#### Exercise:
Check each line of the material, and show the ones that include the word "agent".
§ §
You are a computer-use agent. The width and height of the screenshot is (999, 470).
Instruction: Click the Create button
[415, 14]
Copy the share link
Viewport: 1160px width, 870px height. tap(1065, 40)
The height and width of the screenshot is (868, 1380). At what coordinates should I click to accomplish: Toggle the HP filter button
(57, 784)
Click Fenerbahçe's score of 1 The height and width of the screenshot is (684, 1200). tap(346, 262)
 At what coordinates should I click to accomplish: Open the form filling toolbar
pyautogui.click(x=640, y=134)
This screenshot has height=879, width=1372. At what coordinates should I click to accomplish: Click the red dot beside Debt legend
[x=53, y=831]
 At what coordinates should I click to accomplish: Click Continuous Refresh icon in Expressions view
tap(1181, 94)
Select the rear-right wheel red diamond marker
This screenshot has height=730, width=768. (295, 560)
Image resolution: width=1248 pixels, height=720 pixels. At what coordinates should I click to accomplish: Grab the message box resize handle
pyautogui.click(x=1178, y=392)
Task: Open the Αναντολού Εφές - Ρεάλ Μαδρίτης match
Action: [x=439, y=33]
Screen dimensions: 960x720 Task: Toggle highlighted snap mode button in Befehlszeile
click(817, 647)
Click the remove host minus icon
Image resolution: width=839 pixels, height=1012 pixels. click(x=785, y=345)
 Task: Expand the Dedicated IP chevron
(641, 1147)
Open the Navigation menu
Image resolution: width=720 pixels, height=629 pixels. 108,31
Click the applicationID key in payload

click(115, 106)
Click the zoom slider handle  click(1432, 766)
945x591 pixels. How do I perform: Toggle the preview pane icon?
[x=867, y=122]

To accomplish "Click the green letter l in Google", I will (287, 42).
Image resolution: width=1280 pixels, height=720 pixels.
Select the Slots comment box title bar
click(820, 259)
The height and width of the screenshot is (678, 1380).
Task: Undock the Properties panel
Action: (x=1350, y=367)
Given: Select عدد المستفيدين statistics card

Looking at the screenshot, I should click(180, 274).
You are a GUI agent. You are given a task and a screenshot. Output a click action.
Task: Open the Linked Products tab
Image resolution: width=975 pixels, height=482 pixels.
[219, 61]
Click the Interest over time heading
§ §
#### Exercise answer:
You are a computer-use agent. The width and height of the screenshot is (999, 470).
You are a GUI agent. You are given a task and a screenshot. Output a click action.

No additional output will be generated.